World Bank projects global economy to shrink by 5.2 pct in 2020

2020-06-09 Xinhua Editor:Wang Fan

The global economy is on track to shrink by 5.2 percent this year amid the COVID-19 pandemic, the deepest recession since the Second World War, the World Bank Group said in its latest Global Economic Prospects released Monday.

Economic activity in advanced economies is anticipated to contract 7 percent in 2020 as domestic demand and supply, trade, and finance have been severely disrupted, the report said. The U.S. economy is projected to shrink by 6.1 percent this year, while Euro Area could see a 9.1-percent contraction.

Emerging market and developing economies (EMDEs), meanwhile, are expected to contract by 2.5 percent this year, "their first contraction as a group in at least sixty years," according to the report. The economic activity in Latin America and the Caribbean, in particular, could plunge by 7.2 percent in 2020.

Growth in East Asia and Pacific is projected to fall to 0.5 percent in 2020, the only region that could see growth this year, the report said. The Chinese economy is expected to grow by 1 percent this year.

Per capita incomes are expected to decline by 3.6 percent, which will tip millions of people into extreme poverty this year, the World Bank said.

"This is a deeply sobering outlook, with the crisis likely to leave long-lasting scars and pose major global challenges," said Ceyla Pazarbasioglu, World Bank Group vice president for Equitable Growth, Finance and Institutions.

The report also noted that the blow is hitting hardest in countries where the coronavirus epidemic has been the most severe and where there is heavy reliance on global trade, tourism, commodity exports, and external financing.

While the magnitude of disruption will vary from region to region, all EMDEs have "vulnerabilities" that are magnified by external shocks, the report said.

It added that interruptions in schooling and primary healthcare access are likely to have "lasting impacts" on human capital development.

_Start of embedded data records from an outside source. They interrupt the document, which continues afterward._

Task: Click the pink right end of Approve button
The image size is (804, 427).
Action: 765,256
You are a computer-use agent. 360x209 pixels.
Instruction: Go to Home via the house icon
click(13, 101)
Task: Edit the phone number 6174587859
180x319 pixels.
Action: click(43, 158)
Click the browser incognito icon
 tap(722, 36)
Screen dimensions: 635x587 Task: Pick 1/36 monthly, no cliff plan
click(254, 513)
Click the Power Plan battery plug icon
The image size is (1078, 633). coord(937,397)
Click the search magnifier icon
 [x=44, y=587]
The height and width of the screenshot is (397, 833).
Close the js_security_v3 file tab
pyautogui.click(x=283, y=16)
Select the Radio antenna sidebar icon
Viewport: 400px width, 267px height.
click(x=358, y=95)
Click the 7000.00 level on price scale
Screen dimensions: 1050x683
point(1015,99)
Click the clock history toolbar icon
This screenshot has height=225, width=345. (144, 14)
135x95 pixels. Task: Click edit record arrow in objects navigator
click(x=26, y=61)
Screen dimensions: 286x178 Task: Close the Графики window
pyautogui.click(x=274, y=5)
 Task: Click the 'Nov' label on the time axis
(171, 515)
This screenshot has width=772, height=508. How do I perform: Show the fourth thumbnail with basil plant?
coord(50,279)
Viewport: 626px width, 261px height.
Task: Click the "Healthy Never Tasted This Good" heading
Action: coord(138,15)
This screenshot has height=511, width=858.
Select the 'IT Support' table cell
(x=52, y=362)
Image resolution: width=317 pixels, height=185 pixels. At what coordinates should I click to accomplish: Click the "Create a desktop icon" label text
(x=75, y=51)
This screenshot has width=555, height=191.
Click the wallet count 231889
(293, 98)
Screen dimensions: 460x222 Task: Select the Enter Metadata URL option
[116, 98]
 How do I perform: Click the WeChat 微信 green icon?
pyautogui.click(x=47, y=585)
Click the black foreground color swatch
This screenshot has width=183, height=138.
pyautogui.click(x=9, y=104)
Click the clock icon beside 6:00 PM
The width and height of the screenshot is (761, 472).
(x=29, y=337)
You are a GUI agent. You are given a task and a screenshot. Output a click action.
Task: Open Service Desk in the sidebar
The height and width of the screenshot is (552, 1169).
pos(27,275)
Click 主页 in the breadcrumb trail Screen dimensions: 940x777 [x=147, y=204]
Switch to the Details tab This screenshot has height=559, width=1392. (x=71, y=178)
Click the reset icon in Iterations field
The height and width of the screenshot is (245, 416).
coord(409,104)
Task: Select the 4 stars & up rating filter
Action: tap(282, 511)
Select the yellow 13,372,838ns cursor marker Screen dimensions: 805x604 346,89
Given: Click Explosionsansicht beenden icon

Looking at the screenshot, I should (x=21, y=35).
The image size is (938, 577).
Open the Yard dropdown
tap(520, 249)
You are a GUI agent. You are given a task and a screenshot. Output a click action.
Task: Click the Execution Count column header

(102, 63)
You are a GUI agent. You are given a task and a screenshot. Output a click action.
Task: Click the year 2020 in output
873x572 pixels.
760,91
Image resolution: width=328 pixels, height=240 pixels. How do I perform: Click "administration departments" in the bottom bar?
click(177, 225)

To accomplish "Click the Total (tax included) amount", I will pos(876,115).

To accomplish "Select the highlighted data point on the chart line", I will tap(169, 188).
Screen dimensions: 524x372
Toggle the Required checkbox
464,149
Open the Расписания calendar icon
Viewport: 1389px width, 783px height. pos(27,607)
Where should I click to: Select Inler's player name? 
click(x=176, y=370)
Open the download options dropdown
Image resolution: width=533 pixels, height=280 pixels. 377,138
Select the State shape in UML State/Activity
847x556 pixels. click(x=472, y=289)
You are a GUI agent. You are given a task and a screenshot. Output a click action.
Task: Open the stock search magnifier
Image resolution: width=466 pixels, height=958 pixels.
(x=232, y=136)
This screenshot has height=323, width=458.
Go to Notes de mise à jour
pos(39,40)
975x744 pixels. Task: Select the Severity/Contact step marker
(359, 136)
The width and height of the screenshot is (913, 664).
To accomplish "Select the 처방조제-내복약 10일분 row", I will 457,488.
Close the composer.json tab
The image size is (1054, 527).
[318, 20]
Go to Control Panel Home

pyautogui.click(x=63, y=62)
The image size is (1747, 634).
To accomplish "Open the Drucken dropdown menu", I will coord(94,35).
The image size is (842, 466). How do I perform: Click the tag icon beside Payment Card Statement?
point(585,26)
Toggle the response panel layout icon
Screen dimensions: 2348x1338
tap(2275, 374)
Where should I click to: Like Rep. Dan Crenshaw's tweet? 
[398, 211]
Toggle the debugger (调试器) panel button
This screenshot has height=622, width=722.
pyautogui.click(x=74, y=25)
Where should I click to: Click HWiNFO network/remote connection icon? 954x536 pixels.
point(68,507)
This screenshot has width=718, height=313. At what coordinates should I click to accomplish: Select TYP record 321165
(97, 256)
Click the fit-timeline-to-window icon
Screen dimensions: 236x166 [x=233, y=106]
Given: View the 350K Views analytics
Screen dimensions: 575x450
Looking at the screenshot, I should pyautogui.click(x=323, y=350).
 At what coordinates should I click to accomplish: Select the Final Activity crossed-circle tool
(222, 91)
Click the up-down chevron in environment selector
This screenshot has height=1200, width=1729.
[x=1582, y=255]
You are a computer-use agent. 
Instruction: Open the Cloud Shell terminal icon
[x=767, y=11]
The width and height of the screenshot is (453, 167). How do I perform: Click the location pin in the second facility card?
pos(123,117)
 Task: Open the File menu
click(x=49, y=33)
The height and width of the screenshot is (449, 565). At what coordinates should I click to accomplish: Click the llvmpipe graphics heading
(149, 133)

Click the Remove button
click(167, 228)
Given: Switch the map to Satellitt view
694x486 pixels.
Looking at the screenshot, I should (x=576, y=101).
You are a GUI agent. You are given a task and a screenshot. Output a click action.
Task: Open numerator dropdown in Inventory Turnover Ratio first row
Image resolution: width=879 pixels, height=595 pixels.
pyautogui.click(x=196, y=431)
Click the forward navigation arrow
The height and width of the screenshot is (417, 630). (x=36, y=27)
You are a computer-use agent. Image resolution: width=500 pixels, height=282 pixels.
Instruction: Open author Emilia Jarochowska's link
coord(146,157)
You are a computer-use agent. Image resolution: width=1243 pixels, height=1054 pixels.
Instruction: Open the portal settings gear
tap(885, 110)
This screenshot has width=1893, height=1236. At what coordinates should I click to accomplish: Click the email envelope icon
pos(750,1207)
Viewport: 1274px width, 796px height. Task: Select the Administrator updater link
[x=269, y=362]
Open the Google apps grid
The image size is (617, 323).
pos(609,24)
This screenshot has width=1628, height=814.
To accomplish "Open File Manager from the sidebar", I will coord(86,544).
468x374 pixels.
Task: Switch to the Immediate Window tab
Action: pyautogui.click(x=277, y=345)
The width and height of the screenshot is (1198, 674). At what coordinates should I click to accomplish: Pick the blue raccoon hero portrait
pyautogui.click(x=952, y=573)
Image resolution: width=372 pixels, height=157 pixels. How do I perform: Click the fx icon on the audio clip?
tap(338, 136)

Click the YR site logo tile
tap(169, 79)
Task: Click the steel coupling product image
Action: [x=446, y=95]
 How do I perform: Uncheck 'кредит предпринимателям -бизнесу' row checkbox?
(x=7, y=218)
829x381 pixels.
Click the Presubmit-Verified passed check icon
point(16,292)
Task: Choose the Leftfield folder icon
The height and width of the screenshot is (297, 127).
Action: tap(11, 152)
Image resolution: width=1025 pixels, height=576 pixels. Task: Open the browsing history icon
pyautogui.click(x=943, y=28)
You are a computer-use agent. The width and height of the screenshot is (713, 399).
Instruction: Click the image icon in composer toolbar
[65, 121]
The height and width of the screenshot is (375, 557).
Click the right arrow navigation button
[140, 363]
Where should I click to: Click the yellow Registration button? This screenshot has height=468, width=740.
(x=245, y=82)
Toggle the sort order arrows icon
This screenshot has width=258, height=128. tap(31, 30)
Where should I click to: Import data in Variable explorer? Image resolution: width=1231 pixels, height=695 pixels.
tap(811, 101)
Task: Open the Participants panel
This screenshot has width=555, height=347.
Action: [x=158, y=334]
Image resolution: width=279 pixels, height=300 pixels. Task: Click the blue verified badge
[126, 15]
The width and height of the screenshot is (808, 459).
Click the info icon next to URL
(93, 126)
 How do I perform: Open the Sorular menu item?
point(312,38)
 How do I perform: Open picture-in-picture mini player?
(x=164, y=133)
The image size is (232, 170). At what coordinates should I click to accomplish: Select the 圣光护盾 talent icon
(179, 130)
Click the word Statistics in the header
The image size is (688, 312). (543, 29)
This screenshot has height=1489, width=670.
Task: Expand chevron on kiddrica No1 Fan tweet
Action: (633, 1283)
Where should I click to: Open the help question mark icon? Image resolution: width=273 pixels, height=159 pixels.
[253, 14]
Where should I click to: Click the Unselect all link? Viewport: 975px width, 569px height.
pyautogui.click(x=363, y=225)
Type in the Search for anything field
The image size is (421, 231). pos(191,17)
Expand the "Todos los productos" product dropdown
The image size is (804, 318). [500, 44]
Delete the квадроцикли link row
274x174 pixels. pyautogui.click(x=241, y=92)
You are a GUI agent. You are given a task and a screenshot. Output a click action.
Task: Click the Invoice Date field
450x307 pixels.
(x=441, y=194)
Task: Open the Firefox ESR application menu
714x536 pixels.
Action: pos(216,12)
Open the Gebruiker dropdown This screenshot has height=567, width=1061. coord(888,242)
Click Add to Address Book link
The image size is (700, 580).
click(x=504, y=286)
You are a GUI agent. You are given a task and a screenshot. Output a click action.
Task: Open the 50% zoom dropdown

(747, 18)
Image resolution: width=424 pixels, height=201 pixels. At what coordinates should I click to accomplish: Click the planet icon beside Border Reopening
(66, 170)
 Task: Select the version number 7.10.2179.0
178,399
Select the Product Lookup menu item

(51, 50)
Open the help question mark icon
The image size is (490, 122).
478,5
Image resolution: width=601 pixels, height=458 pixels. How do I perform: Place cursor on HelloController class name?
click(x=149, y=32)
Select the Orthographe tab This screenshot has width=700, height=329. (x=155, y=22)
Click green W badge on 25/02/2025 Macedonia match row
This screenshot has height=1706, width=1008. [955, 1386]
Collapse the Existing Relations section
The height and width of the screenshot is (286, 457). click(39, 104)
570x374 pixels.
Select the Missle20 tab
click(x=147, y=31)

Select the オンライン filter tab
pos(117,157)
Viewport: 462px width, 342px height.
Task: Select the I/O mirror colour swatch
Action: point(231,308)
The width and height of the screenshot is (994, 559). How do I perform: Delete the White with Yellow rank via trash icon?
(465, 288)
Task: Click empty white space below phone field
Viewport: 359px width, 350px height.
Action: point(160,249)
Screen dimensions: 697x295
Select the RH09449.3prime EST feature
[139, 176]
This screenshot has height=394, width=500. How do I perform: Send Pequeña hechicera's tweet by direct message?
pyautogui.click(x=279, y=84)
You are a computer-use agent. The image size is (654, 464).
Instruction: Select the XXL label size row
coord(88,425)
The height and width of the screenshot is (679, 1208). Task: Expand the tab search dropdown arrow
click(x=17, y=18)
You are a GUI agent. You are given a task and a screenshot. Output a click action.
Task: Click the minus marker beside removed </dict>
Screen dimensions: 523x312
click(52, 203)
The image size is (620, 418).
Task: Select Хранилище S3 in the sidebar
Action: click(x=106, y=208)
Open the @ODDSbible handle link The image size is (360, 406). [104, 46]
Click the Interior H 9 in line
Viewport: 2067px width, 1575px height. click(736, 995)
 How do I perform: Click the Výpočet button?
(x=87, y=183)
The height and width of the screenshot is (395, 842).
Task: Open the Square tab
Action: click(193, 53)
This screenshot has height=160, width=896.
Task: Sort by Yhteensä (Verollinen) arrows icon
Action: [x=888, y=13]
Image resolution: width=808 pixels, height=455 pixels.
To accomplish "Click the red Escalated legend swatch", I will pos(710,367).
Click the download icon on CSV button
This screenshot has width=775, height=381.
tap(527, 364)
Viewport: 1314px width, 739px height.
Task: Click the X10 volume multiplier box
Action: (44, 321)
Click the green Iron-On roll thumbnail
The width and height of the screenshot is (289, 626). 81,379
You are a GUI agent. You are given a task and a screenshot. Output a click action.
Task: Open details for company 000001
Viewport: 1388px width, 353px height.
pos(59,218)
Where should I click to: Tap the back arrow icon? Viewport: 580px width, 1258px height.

"Our first order of business is to address the global health and economic emergency," Pazarbasioglu said. "Beyond that, the global community must unite to find ways to rebuild as robust a recovery as possible to prevent more people from falling into poverty and unemployment."

Under the baseline forecast -- which assumes that the pandemic recedes sufficiently to allow the lifting of domestic mitigation measures by mid-year in advanced economies and a bit later in EMDEs, and that adverse global spillovers ease during the second half of the year -- global growth is forecast to rebound to 4.2 percent in 2021, according to the report.

Advanced economies are expected to grow 3.9 percent next year and EMDEs could bounce back by 4.6 percent, the report showed.

However, "the outlook is highly uncertain and downside risks are predominant," including the possibility of a more protracted pandemic, financial upheaval, and retreat from global trade and supply linkages, the report noted.

A downside scenario could lead the global economy to shrink by as much as 8 percent this year, followed by a sluggish recovery in 2021 of just over 1 percent, with output in EMDEs contracting by almost 5 percent this year.

"The current episode has already seen by far the fastest and steepest downgrades in global growth forecasts on record," said World Bank Prospects Group Director Ayhan Kose. In the previous Global Economic Prospects report released in January, the multilateral lender projected global economy to grow by 2.5 percent this year.

"If the past is any guide, there may be further growth downgrades in store, implying that policymakers may need to be ready to employ additional measures to support activity," Kose said.

In the report, the World Bank also urged governments to take steps to alleviate the adverse impact of the crisis on potential output by placing a renewed emphasis on reforms that can boost long-term growth prospects.

"The pandemic has laid bare the weaknesses of national health care and social safety nets in many countries," the report noted. "It is necessary to put in place social benefit systems that can provide an effective, flexible, and efficient safety net during disasters."